Please reproduce the items between the lines holding "eof@kreis-fs.de (29, 519)" and "まきえ ゆみ（会員番号：090-714-3525） (456, 457)", inclusive, without changing anything.
──────── Data shown ────────
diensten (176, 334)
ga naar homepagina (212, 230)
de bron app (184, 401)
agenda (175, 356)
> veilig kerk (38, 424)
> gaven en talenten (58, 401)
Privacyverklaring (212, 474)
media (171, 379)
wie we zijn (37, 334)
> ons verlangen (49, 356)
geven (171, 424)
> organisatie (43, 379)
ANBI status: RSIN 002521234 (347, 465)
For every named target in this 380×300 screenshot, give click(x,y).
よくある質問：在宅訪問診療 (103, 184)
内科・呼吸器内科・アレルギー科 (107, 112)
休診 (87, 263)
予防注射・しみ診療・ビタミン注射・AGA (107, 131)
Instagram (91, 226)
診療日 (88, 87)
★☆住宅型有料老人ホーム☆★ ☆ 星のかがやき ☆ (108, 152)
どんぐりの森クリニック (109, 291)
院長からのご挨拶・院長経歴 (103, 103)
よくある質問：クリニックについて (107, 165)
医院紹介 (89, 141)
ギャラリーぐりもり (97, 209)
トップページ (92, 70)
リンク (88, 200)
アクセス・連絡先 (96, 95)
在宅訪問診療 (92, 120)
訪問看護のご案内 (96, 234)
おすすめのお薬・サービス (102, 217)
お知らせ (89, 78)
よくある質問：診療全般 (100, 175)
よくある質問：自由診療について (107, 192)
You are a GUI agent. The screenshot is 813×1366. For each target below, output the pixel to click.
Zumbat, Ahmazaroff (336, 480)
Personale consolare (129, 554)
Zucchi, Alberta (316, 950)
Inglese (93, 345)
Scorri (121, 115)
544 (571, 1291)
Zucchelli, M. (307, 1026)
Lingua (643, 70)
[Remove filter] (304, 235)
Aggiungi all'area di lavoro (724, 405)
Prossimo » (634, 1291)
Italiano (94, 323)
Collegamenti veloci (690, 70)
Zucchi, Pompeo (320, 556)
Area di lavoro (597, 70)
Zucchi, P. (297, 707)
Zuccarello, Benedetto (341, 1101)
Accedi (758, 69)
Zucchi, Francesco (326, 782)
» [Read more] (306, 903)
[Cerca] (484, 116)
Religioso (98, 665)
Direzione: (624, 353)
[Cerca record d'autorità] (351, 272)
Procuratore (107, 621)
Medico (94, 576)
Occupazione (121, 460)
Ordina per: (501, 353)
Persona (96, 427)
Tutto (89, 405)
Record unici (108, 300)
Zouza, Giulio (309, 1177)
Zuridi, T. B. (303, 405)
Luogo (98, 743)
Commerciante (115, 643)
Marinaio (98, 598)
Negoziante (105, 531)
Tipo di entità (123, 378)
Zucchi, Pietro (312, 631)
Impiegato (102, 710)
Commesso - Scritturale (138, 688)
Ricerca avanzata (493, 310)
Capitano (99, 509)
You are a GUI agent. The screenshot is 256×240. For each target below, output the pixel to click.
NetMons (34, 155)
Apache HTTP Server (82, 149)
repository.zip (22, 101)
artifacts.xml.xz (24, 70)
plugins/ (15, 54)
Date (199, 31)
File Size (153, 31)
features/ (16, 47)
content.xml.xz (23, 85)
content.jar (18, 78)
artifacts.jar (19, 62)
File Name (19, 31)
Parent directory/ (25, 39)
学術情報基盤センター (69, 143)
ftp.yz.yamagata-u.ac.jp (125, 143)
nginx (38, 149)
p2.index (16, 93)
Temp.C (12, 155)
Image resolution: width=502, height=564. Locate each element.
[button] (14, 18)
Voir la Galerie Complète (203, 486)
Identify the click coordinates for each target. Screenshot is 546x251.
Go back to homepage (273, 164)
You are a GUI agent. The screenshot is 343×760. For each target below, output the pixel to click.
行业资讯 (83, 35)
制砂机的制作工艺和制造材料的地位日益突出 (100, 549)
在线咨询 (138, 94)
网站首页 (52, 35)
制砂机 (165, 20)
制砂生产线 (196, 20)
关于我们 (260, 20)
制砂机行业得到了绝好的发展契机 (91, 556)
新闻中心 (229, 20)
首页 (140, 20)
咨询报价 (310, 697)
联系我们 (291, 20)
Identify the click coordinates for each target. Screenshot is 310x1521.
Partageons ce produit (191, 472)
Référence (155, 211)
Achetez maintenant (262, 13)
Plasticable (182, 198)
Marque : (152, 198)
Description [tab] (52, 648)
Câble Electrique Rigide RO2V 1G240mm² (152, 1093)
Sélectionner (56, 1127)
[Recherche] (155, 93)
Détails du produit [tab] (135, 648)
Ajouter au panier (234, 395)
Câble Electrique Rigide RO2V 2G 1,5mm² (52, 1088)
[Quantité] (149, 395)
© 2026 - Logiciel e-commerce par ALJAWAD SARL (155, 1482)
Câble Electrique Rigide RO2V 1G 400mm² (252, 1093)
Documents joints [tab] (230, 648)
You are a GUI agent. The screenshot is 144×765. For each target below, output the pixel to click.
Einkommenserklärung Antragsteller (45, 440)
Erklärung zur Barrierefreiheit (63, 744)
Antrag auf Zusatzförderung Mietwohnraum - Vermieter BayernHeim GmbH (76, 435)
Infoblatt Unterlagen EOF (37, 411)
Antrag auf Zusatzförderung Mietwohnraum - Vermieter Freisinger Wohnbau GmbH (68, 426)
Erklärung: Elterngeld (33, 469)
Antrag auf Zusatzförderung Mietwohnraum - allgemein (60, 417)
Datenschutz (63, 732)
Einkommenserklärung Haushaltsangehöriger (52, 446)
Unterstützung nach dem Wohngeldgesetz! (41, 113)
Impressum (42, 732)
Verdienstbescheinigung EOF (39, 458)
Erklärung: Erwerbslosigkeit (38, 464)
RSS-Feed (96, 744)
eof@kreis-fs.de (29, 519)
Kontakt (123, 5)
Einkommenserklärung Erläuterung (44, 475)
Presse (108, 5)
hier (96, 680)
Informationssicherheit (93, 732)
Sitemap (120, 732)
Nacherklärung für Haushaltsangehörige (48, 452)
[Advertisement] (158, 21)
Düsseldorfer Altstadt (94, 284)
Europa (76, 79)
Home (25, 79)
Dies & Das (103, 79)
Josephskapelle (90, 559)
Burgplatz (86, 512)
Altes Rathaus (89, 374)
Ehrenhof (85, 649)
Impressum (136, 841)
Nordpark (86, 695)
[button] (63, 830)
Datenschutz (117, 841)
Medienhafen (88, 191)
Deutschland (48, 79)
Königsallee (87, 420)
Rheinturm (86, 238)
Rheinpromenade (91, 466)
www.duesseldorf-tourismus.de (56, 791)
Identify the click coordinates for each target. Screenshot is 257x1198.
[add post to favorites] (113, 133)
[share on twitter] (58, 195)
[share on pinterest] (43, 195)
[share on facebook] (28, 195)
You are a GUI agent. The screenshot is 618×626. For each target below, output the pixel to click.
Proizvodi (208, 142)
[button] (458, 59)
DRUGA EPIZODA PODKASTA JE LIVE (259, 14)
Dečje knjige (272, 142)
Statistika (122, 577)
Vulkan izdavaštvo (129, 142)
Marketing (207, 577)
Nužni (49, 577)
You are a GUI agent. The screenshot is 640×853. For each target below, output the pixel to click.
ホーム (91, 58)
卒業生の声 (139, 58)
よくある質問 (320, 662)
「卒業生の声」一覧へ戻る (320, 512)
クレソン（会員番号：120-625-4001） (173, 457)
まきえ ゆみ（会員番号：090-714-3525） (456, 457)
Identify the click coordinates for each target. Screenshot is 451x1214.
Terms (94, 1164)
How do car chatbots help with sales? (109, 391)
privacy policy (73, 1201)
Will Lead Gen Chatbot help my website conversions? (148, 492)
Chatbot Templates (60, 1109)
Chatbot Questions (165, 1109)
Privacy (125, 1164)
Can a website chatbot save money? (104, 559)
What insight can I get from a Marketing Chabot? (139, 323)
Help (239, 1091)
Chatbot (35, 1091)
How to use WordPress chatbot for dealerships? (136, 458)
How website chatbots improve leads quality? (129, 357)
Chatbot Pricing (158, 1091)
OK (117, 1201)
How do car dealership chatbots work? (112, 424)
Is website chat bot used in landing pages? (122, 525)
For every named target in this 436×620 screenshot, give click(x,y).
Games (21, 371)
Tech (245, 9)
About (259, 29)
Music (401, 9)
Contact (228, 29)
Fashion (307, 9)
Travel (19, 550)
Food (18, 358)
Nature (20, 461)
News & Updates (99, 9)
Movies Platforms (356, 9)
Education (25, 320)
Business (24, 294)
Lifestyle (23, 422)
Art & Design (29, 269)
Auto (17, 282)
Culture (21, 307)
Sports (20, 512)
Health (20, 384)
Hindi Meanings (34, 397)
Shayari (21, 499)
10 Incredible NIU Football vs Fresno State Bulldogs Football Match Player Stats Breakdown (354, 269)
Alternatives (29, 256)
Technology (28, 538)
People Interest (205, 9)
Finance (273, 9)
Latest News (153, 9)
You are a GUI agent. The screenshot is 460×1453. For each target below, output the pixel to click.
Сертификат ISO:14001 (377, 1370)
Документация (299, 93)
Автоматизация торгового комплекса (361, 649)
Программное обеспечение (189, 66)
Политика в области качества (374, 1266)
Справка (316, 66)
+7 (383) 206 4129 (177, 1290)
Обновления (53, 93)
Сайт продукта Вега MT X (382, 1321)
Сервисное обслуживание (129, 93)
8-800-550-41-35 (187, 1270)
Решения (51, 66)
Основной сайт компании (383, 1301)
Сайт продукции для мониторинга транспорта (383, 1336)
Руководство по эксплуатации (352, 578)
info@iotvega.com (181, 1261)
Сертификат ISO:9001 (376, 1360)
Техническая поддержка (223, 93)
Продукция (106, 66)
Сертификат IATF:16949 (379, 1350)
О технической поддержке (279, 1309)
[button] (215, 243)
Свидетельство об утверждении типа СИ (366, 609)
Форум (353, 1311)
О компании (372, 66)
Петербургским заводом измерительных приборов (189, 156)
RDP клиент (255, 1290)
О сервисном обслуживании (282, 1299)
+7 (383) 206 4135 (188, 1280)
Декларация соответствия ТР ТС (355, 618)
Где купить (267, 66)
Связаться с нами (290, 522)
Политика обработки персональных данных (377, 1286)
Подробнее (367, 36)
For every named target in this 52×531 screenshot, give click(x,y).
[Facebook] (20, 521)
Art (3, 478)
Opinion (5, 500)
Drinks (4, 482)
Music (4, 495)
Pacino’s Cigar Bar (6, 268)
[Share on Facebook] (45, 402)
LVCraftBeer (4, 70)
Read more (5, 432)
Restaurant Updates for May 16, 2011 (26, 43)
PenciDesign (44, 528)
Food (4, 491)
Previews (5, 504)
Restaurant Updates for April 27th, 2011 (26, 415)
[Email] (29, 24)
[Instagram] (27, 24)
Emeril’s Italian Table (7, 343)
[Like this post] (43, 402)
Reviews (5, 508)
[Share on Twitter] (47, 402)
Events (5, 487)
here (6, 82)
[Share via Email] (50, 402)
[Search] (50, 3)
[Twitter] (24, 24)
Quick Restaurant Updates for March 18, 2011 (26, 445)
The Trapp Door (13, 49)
────────
# [Answer]
eof@kreis-fs.de (29, 519)
Kontakt (123, 5)
Einkommenserklärung Erläuterung (44, 475)
Presse (108, 5)
hier (96, 680)
Informationssicherheit (93, 732)
Sitemap (120, 732)
Nacherklärung für Haushaltsangehörige (48, 452)
[Advertisement] (158, 21)
Düsseldorfer Altstadt (94, 284)
Europa (76, 79)
Home (25, 79)
Dies & Das (103, 79)
Josephskapelle (90, 559)
Burgplatz (86, 512)
Altes Rathaus (89, 374)
Ehrenhof (85, 649)
Impressum (136, 841)
Nordpark (86, 695)
[button] (63, 830)
Datenschutz (117, 841)
Medienhafen (88, 191)
Deutschland (48, 79)
Königsallee (87, 420)
Rheinturm (86, 238)
Rheinpromenade (91, 466)
www.duesseldorf-tourismus.de (56, 791)
Identify the click coordinates for each target. Screenshot is 257x1198.
[add post to favorites] (113, 133)
[share on twitter] (58, 195)
[share on pinterest] (43, 195)
[share on facebook] (28, 195)
You are a GUI agent. The screenshot is 618×626. For each target below, output the pixel to click.
Proizvodi (208, 142)
[button] (458, 59)
DRUGA EPIZODA PODKASTA JE LIVE (259, 14)
Dečje knjige (272, 142)
Statistika (122, 577)
Vulkan izdavaštvo (129, 142)
Marketing (207, 577)
Nužni (49, 577)
You are a GUI agent. The screenshot is 640×853. For each target below, output the pixel to click.
ホーム (91, 58)
卒業生の声 (139, 58)
よくある質問 (320, 662)
「卒業生の声」一覧へ戻る (320, 512)
クレソン（会員番号：120-625-4001） (173, 457)
まきえ ゆみ（会員番号：090-714-3525） (456, 457)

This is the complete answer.